TASK INPUTS -

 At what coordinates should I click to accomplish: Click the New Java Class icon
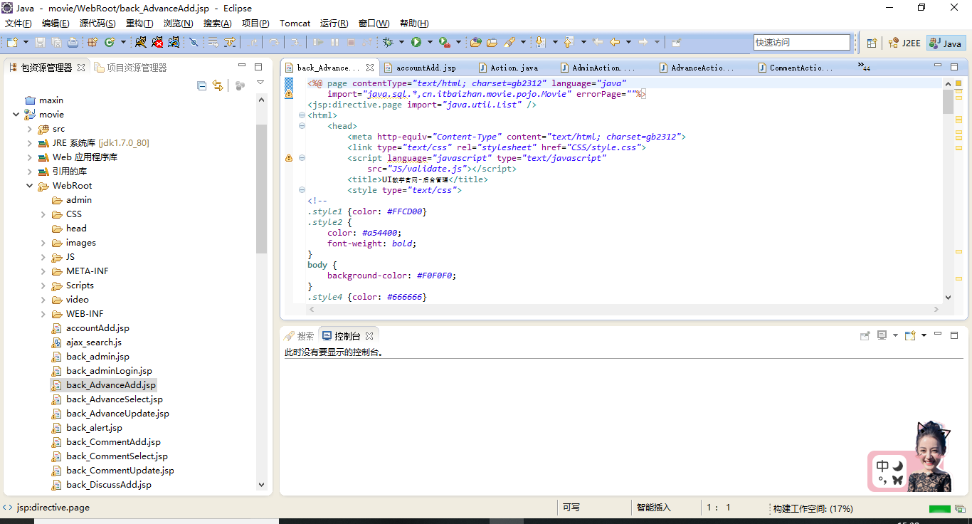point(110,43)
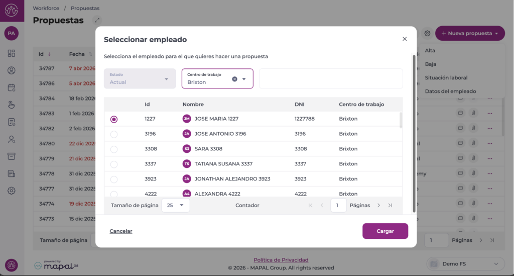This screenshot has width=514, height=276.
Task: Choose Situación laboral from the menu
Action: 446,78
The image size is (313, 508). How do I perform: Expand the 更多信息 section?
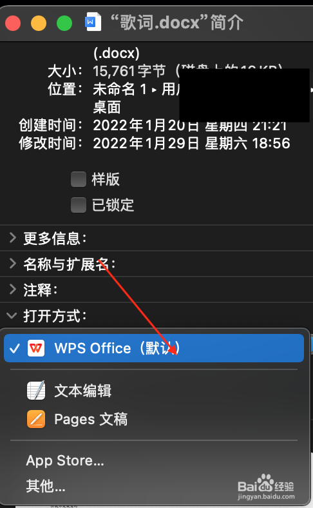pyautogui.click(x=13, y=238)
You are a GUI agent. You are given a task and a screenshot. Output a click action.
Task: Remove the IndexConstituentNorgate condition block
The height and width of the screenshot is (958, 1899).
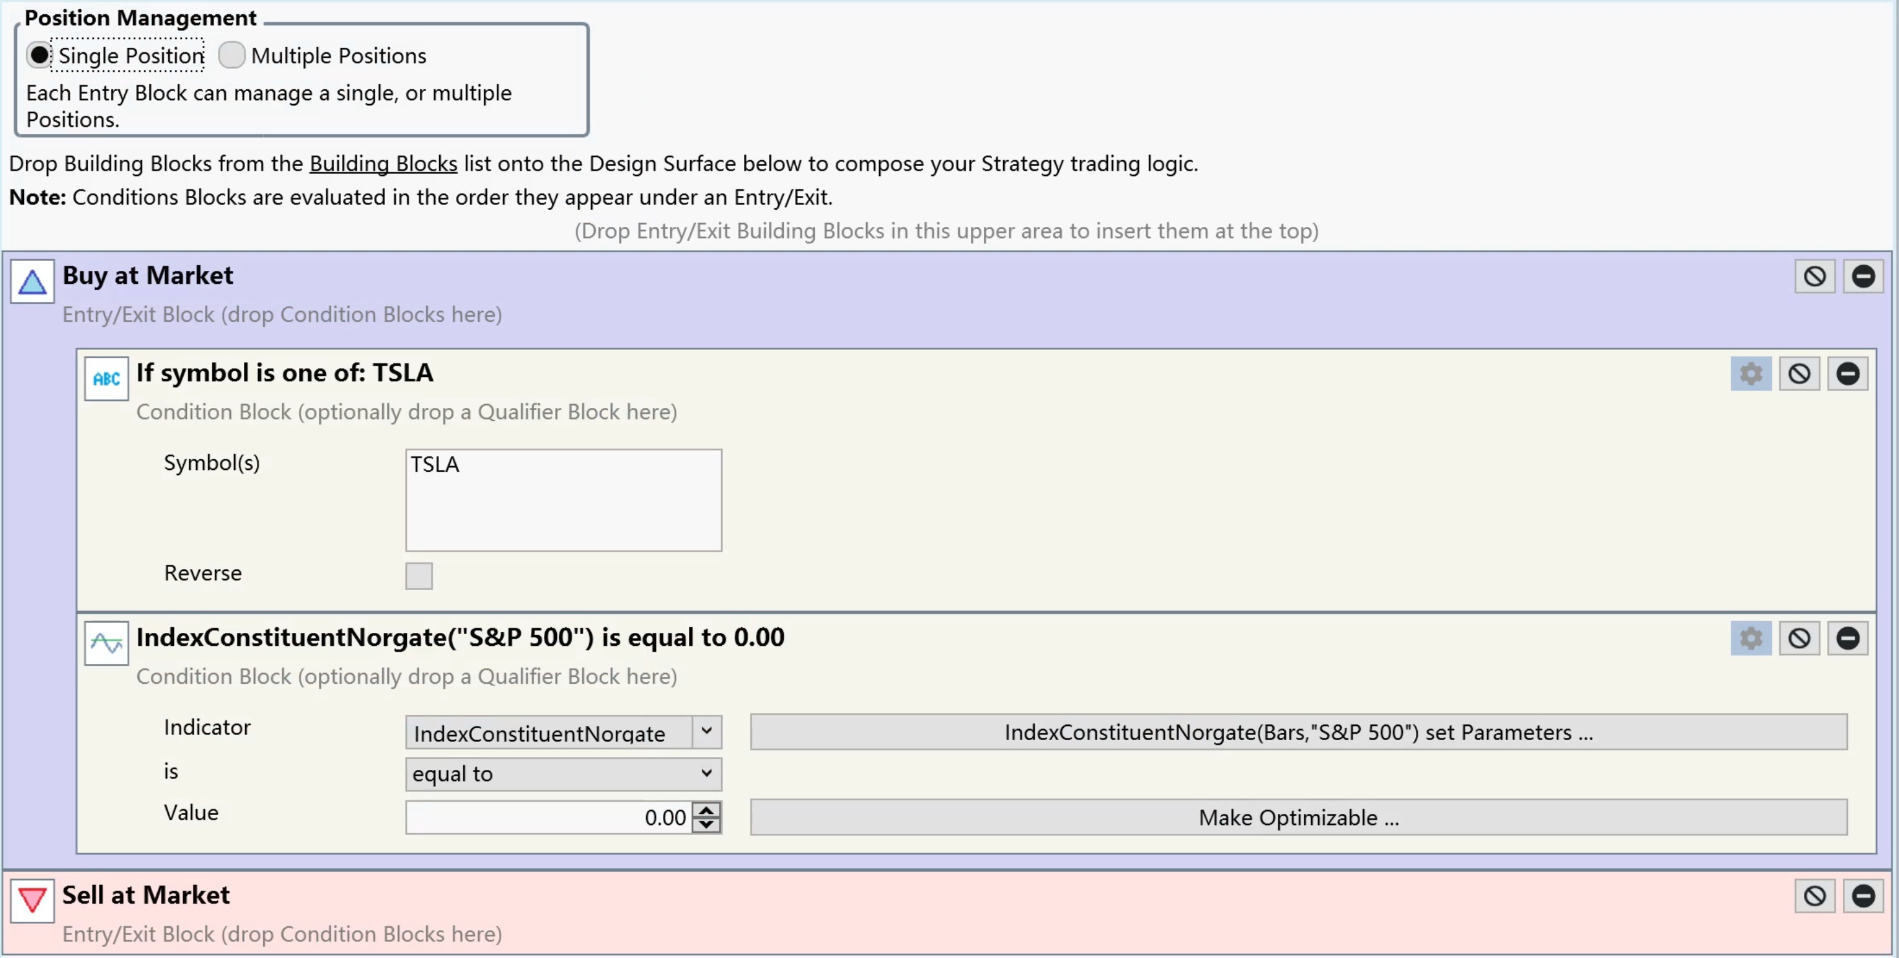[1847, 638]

---

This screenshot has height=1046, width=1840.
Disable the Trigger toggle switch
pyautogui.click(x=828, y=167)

* * *

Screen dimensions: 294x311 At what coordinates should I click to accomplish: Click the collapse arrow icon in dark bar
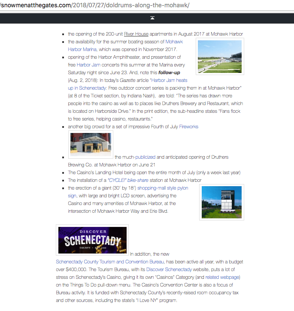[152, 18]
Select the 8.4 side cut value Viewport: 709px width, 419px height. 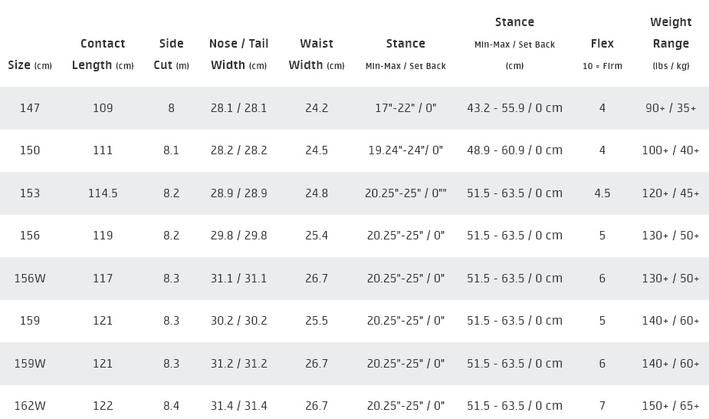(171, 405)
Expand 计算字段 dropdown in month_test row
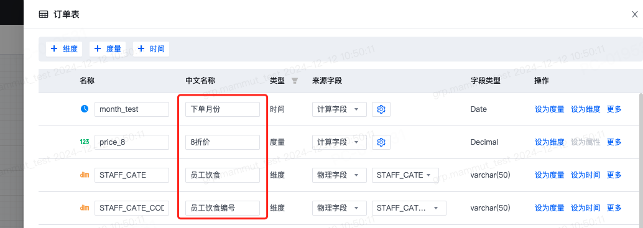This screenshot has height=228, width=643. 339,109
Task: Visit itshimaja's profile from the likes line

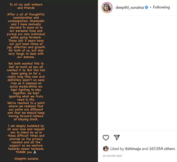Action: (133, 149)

THE EXERCISE - Switch "screenshot" to "screen image" in the records from the line containing "The image size" through the line containing "[1847, 638]", and give back only those lines with nothing else changed. Leave out the pictures.

FINISHED EXERCISE -
The image size is (313, 508). How do I perform: Expand the 更多信息 section?
pyautogui.click(x=13, y=238)
You are a GUI agent. You are given a task and a screen image. Output a click action.
Task: Remove the IndexConstituentNorgate condition block
The height and width of the screen image is (958, 1899).
[1847, 638]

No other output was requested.